All of our arm movements begin with the shoulder rotating, this rotation must be constantly active throughout the whole movement, and our awareness needs to be right there in the shoulder joint, as our elbow begins to flex we must not lose the awareness of our shoulder rotating even as we become aware of our elbow’s hinging, both working along side each other, this is two separate moves and not one combination, if we are doing something like Tarn Sau we then cause a rotation of the foreArm by manipulating our Ulna and Radius bones, all the time still being aware of our shoulder rotation and our elbow hinge, then we open the wrist to flatten the hand, everything else is still in motion and still inside our active, deliberate conscious awareness,  lastly extend the Fingers so that our whole arm feels alive and connected, in the split second before the completion of the move our shoulder, our elbow, our ulna and radius, our wrist and all of our finger joints are moving together, opening in unison.

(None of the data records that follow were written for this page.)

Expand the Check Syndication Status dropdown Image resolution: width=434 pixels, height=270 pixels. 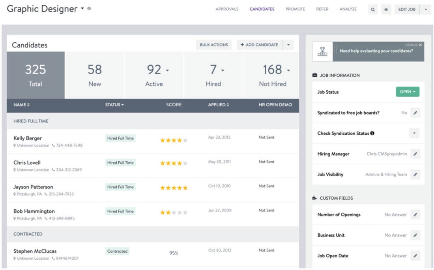(414, 133)
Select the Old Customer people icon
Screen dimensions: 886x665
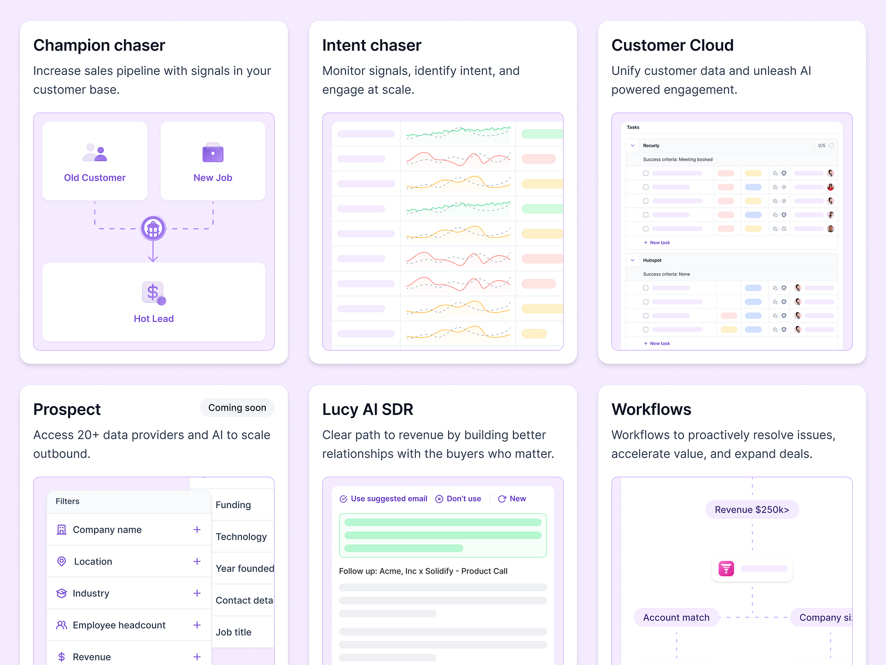(94, 152)
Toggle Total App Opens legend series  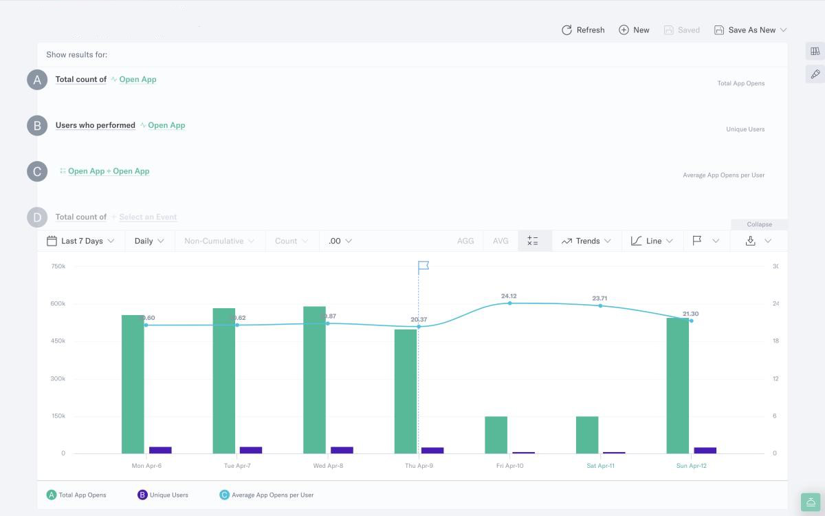coord(76,495)
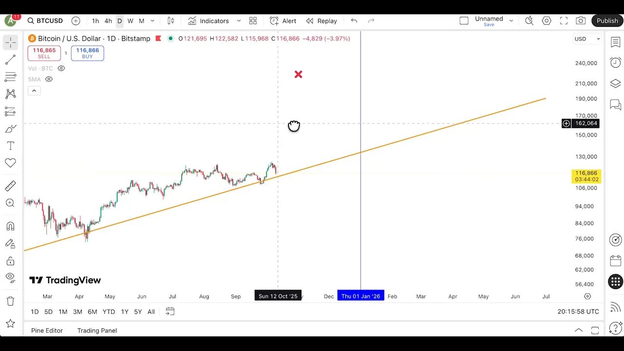The width and height of the screenshot is (624, 351).
Task: Select the Brush drawing tool
Action: [10, 128]
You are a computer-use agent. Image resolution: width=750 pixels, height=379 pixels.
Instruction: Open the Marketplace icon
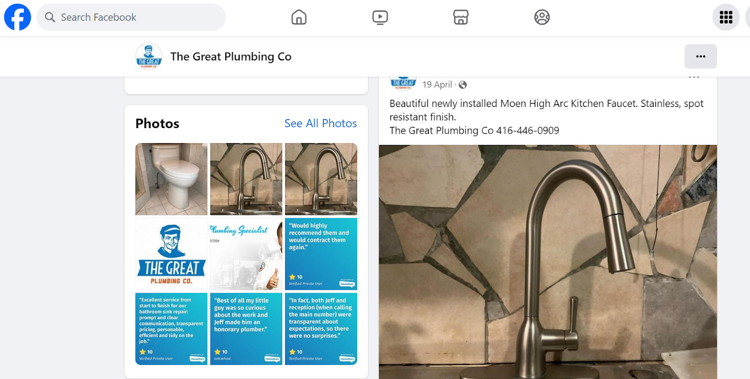[x=461, y=17]
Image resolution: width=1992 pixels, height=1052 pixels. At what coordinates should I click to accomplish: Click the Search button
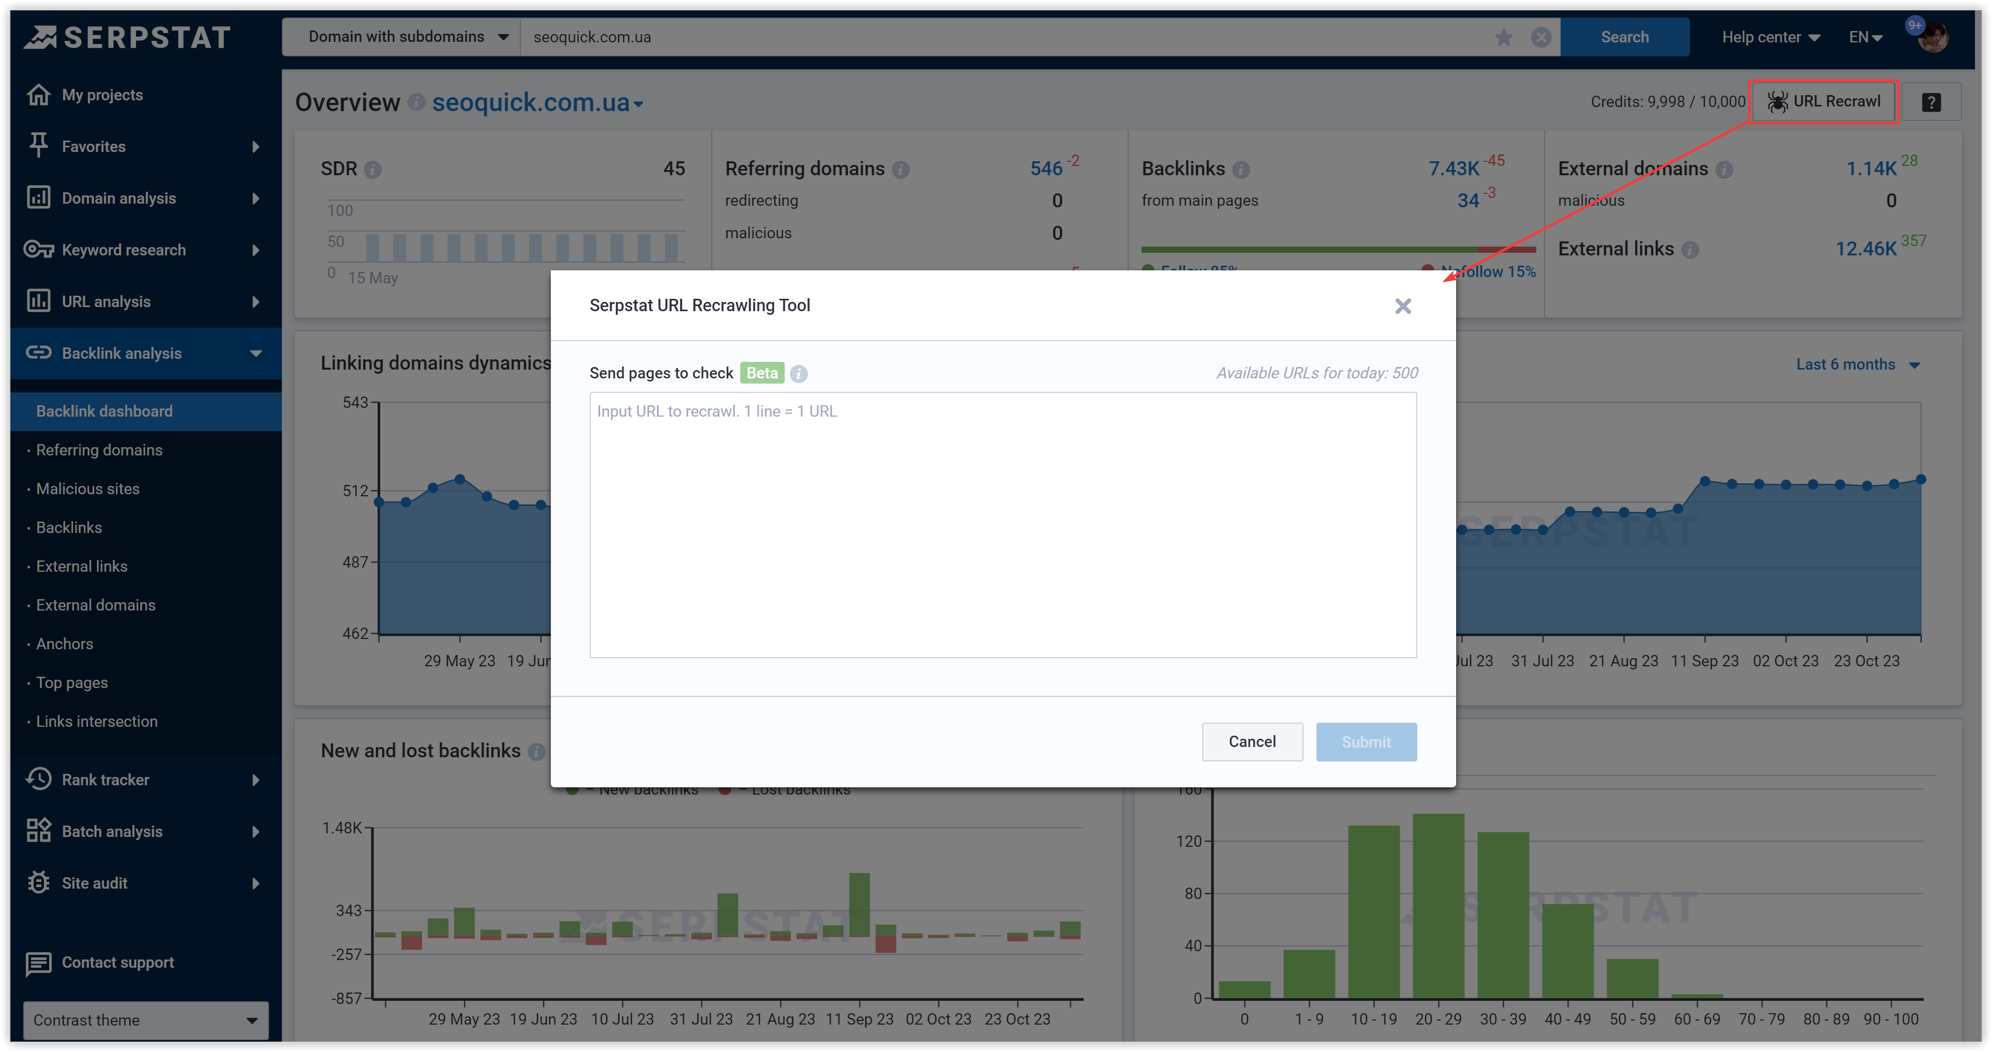pyautogui.click(x=1624, y=37)
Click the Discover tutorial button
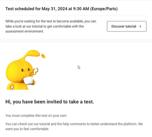The width and height of the screenshot is (152, 137). (x=127, y=26)
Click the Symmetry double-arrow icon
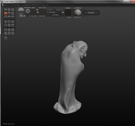 (13, 25)
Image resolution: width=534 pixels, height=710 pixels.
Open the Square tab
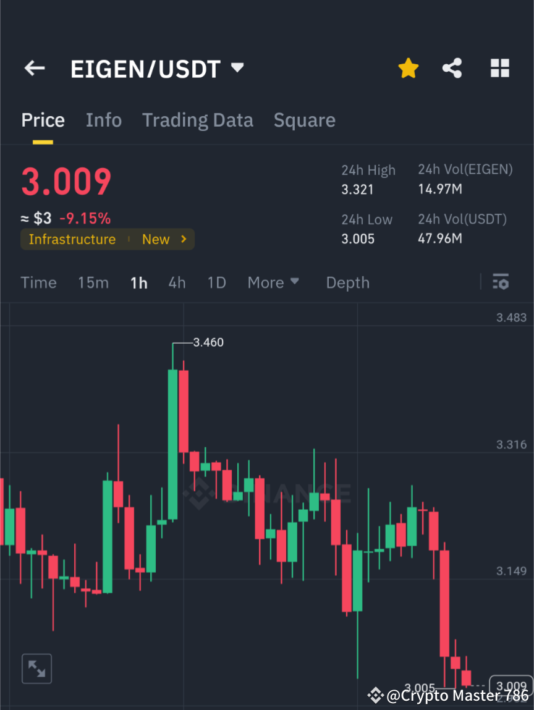[x=304, y=119]
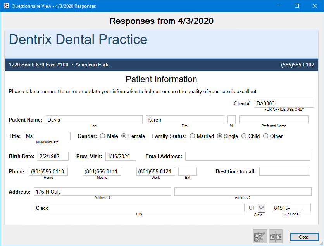324x246 pixels.
Task: Click the Zip Code field
Action: [291, 208]
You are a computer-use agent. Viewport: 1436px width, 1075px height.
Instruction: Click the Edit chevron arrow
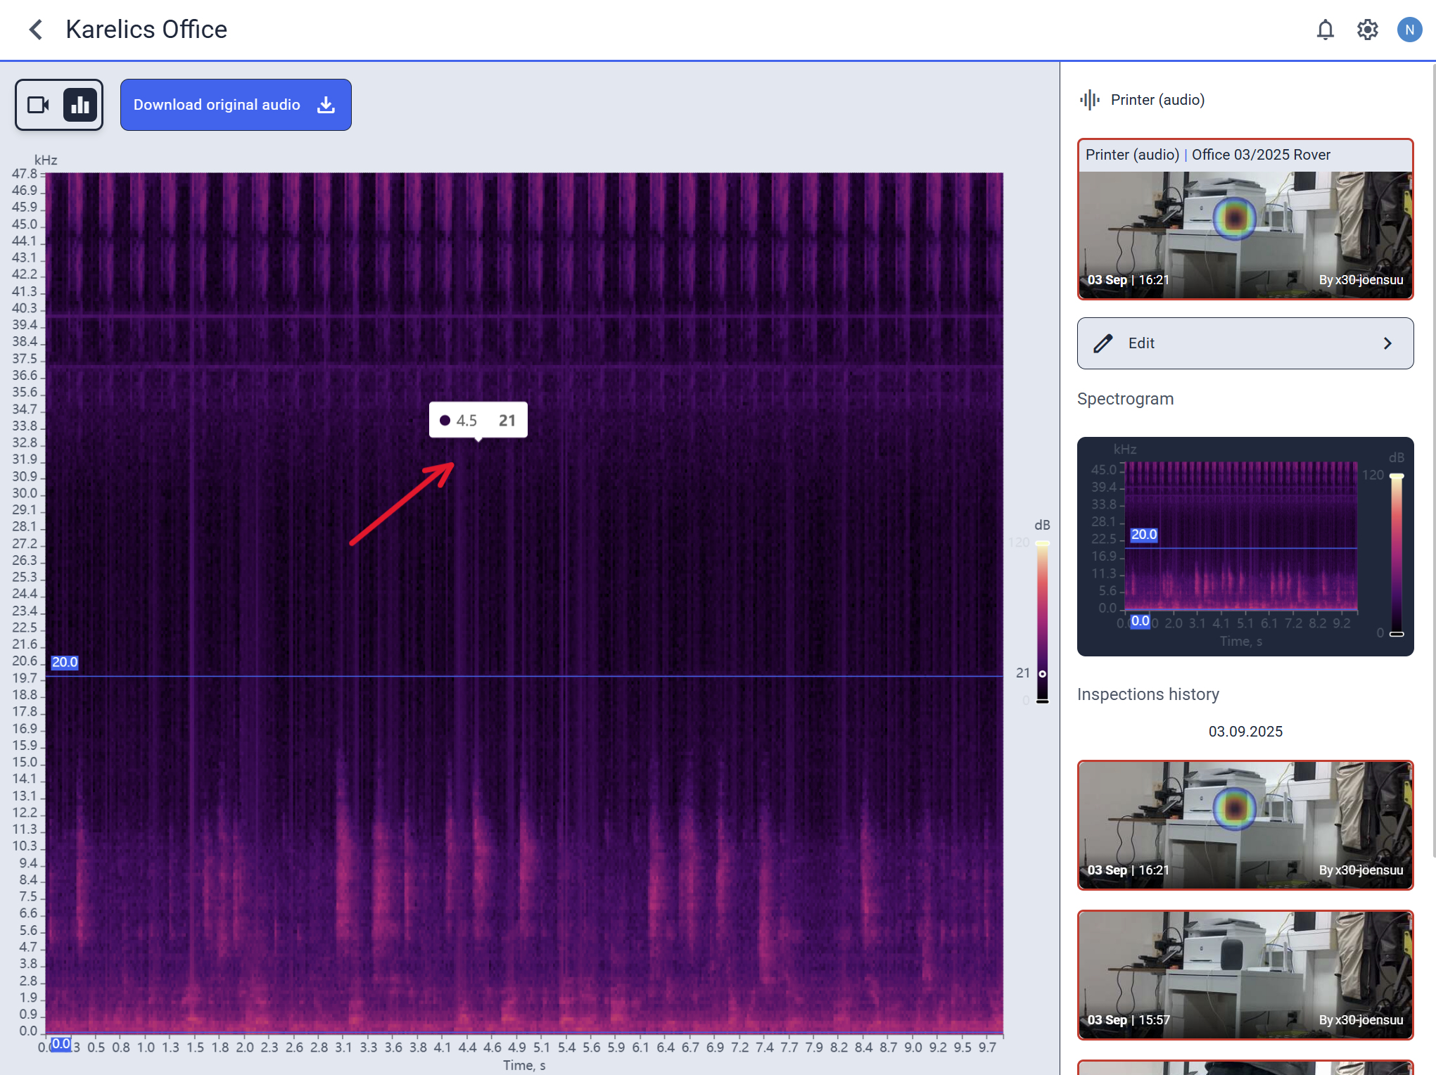click(1387, 343)
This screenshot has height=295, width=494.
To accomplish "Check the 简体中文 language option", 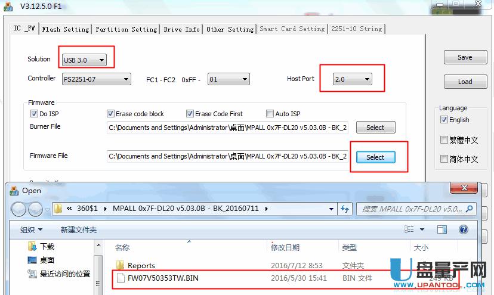I will 444,159.
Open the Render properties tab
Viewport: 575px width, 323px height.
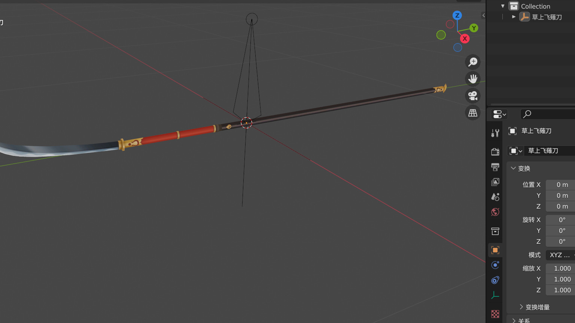pyautogui.click(x=495, y=151)
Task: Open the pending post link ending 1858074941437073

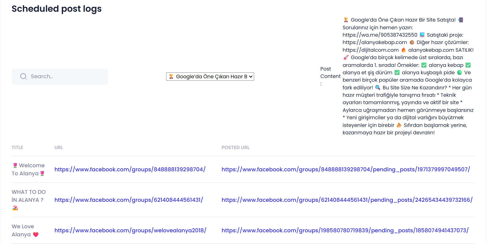Action: [x=345, y=230]
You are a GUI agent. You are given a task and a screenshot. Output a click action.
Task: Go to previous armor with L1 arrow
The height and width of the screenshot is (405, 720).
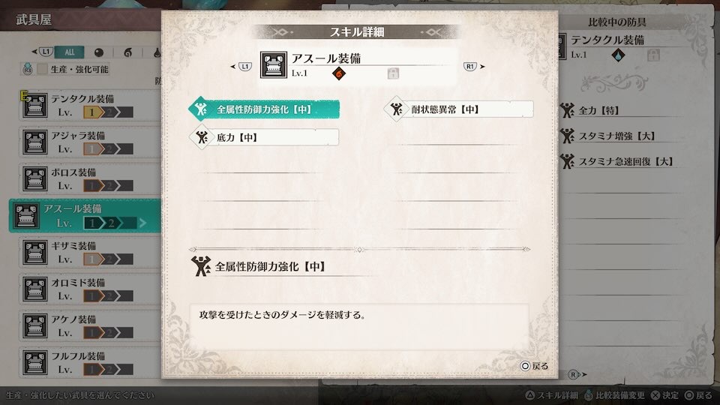pyautogui.click(x=241, y=67)
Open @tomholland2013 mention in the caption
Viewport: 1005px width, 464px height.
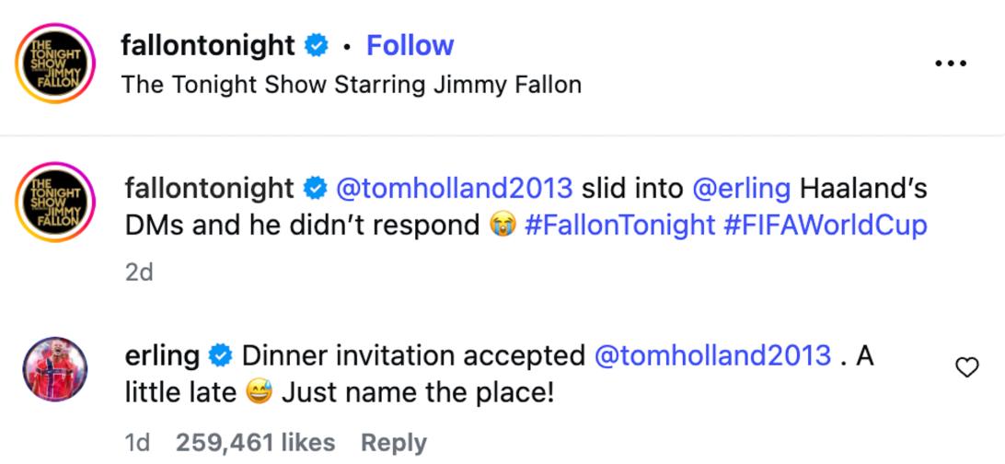pyautogui.click(x=455, y=189)
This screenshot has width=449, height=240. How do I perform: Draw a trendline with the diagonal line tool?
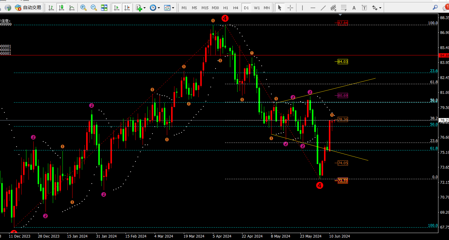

The creation of this movement and the ability to be aware of each individual action of all of the joints is no easy task, performing it equally with both arms is to an extent double the trouble. Add to this the importance of producing this movement in EXACTLY the same way and to EXACTLY the same place every time we perform it we get some idea of the complexity of this seemingly simple movement.

The tempo that the Sil Lim Tao is performed is frequently misunderstood, we are not trying to do the Form slowly, we are tying to do it smoothly without disturbing our Body Being or Body Awareness, we are trying to do it in an easy manner that does not create tension anywhere in the body, we do not try to coerce the body to operate at a tempo that is forced to move slowly, it needs to be natural, easy, without tension.

I am not a fan of using the word relax, to most natural English speakers it has too many meanings that are of no benefit in the Martial Arts, even though I am talking about the same thing I prefer to replace Relax with the terms like Be Without Tension,  Release Tension, it is more specific and instantly gets people engaged with a vital component in our set up. My own observations of even some quite senior students is that when they are asked to relax they just  turn everything off, instead of finding and removing tension. Having the Body turned off is of no use and it is not what I think we are after, what we want is to be able to drop the body into a neutral state, similar to how we slip the clutch at traffic lights remaining alert and ready to move when the light changes.

Every action is task specific, it is just not beneficial to do Tarn Sau and think of anything else except Tarn Sau, having any other thoughts, such as circulating energy or projecting focus is just splitting your attention {we can of course choose to perform this shape from the perspective of circulating energy or projecting focus but we are now involved in something else and no longer involved in Tarn Sau, as my Sifu would say “putting legs and wings on a snake may give you a dragon, but you no longer have a snake}, to improve we stay seriously, deliberately involved in the action we are performing and only the action we are performing, this is why I teach my guys to approach the Form from the two different directions of Psychology and Engineering, it is simpler and more effective.

Each move in the Sil Lim Tao is a stand alone experiment in movement and self control, as such there is no particular benefit in doing the whole Form in one go, unless you are a one in a billion type of person you will not be able to remain fully aware of all the complex actions throughout the whole Form, and any part of the Form done less than perfectly is done incorrectly so why waste your time?

All of our arm movements are produced from the same blueprint, all of the moves are to a very large extent the same move, the description of the Tarn Sau movement could just as well be Bong Sau or Garn Sau, instead of spending 10 minutes in random arm waving spend that time in total immersion of just one move, choose a different move everyday, it will repay you a thousand fold.

Consistency is paramount, what we are trying to learn is how to place our wrist accurately and deliberately on a point of our choosing, how to achieve total control over our limbs.